▶ [What you will do]:
A) Rewrite the stretch of the JUNO excerpt from "The performance of" through "4 different processes.", swapping "CPU" for "processor".
B) Decide whether each statement agrees with the JUNO excerpt, answering yes or no and quoting the words that settle it: (i) the total memory usage of the multi-threaded reconstruction is under 8 GB; (ii) the "global output" mode was chosen for official data production; (iii) reconstruction algorithms for every detector have been tested.

::: Provided passage :::

The performance of the multi-threaded reconstruction is evaluated using 4 CPU cores. As shown in Figure 7, the execution time is reduced to a quarter of that required for serial reconstruction. The second peak in the figure is due to the scheduling of jobs on different nodes with varying CPU types within the computing center. The total memory usage is less than 8 GB, which is lower than the total memory usage of 4 different processes.

Given the variability in processing times for different event types and energies, the output could be delayed if an event is not yet completed. Therefore, the jobs are configured with two output modes. In the “global output” mode, events are cached in memory in the correct time order, and the data is sequentially saved into a file. In contrast, the “output in thread” mode first saves the processed events from different threads into separate files, which are then merged and sorted at the end of the jobs. The figures present the results in these scenarios. The time consumption in “output in thread” mode is less than that in the other mode. Therefore, the “output in thread” mode is chosen for official data production.

4 Conclusions and plans

The JUNO DC-1 is the first time to test the data processing chain, beginning with RTRAW, mimicking the real data processing. Multi-threaded algorithms have been developed and tested. The database has also been used in both the local cluster and DCI. All primary goals have been successfully met, and ongoing checks on the produced data are in progress.

However, certain aspects of DC-1 still require enhancement. For instance, only the reconstruction algorithms for the central detector have been tested. These work will be addressed in the upcoming rounds of the JUNO DC.

::: Entries :::

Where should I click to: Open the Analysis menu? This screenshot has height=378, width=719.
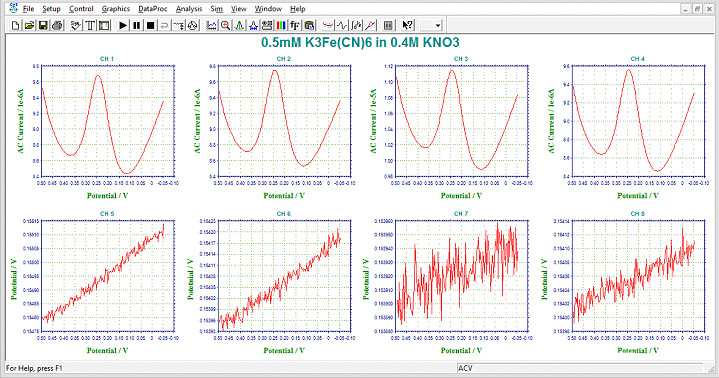[189, 9]
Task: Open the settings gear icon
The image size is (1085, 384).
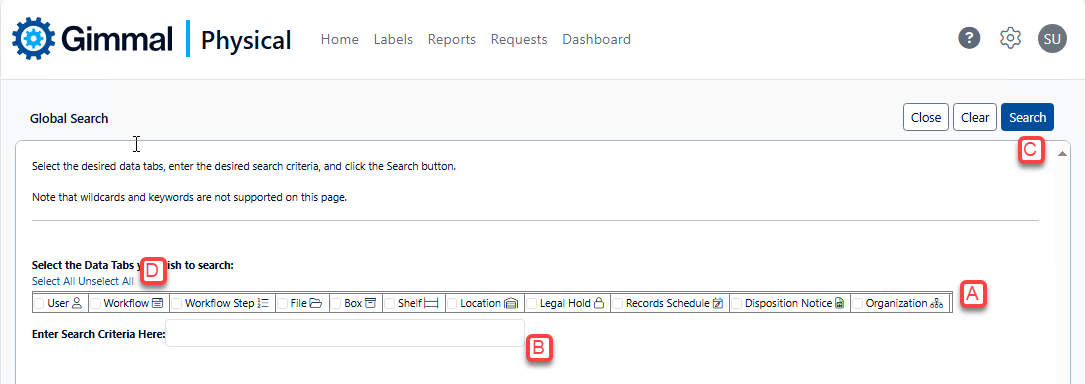Action: [x=1011, y=39]
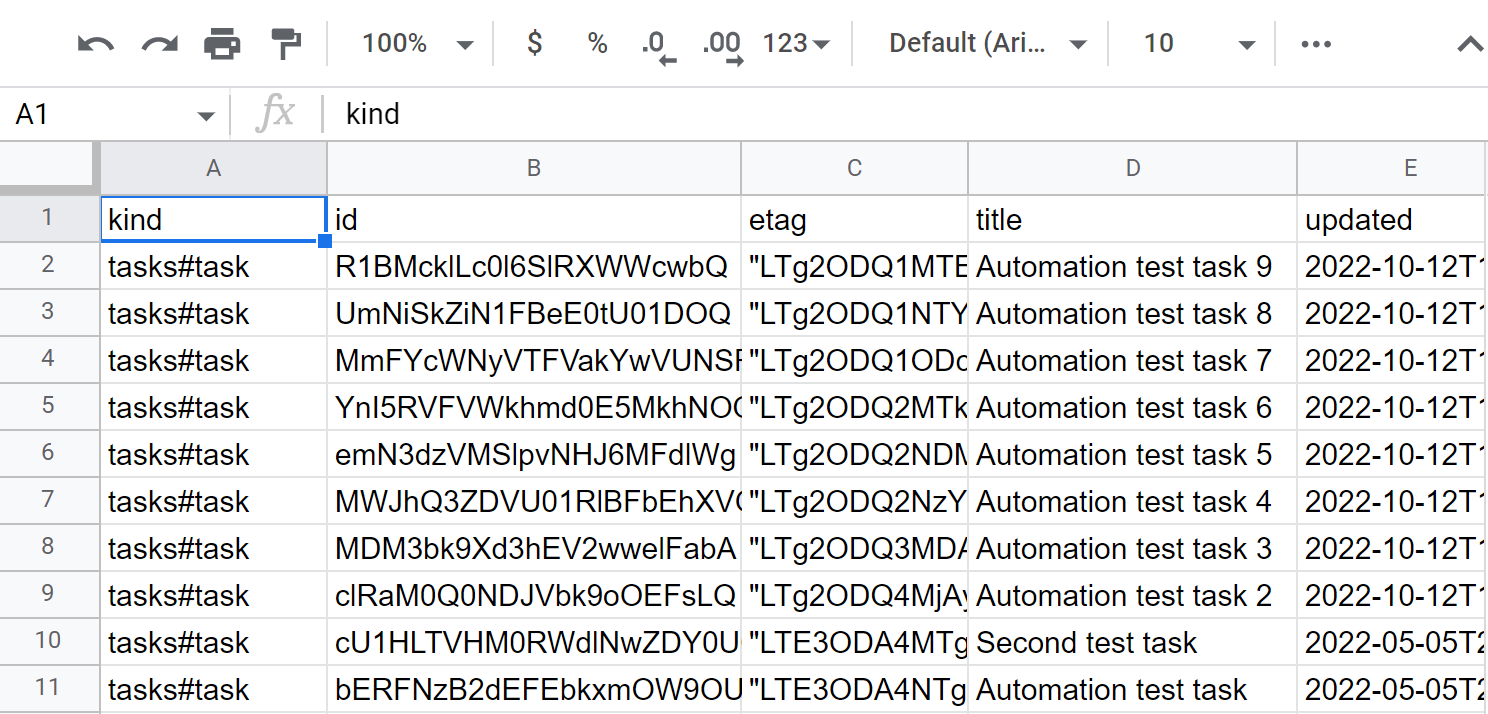This screenshot has height=714, width=1488.
Task: Click the Undo arrow icon
Action: pyautogui.click(x=96, y=44)
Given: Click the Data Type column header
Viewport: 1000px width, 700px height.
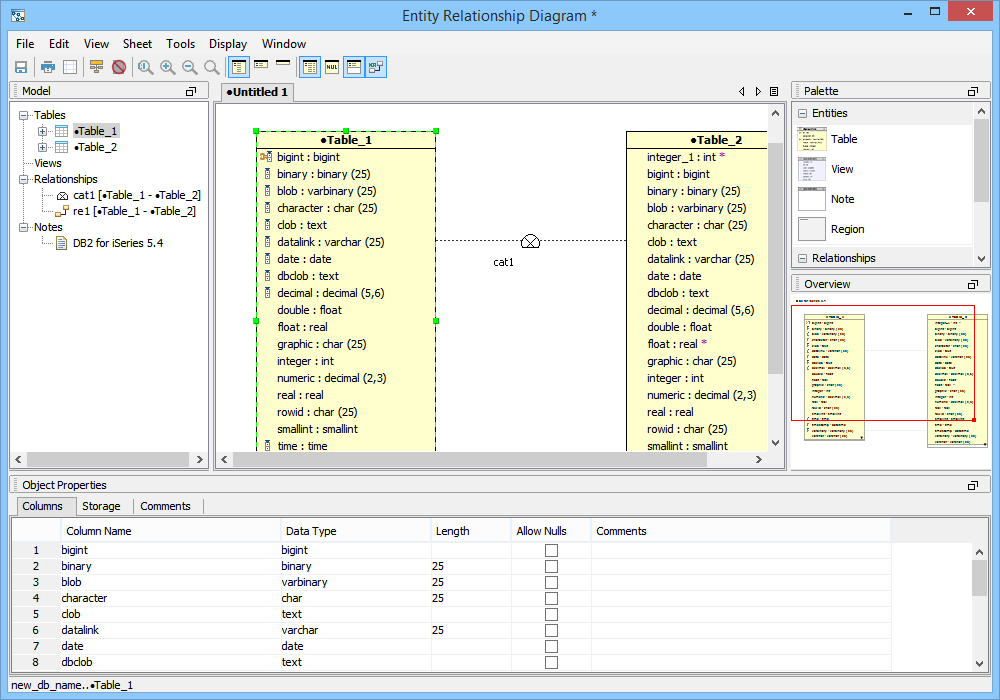Looking at the screenshot, I should [x=311, y=531].
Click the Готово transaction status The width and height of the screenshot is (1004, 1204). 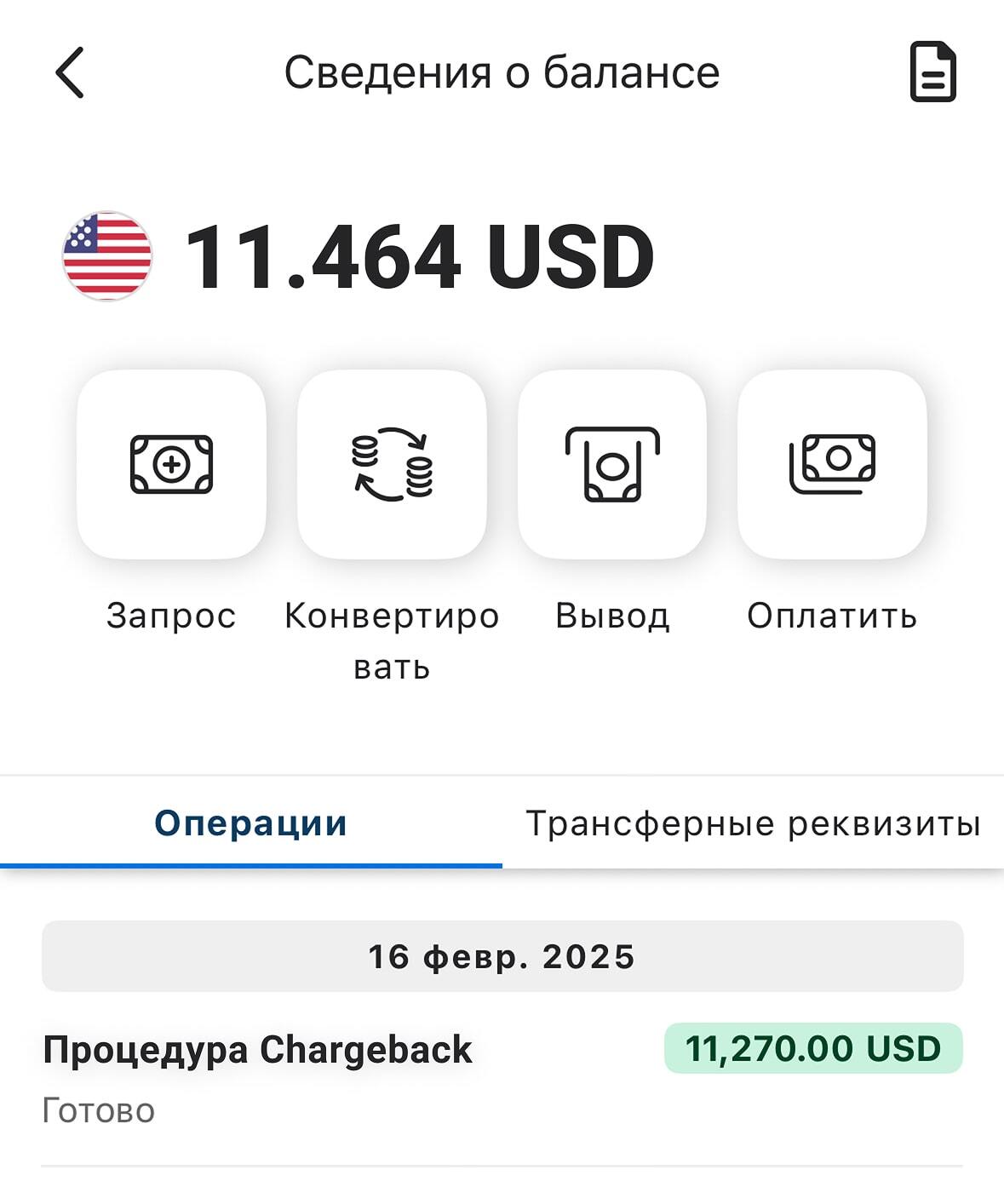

:::

▶ [Task-by-task answers]:
A)
The performance of the multi-threaded reconstruction is evaluated using 4 processor cores. As shown in Figure 7, the execution time is reduced to a quarter of that required for serial reconstruction. The second peak in the figure is due to the scheduling of jobs on different nodes with varying processor types within the computing center. The total memory usage is less than 8 GB, which is lower than the total memory usage of 4 different processes.

B)
(i) Yes: "The total memory usage is less than 8 GB"
(ii) No: "Therefore, the “output in thread” mode is chosen for official data production."
(iii) No: "only the reconstruction algorithms for the central detector have been tested."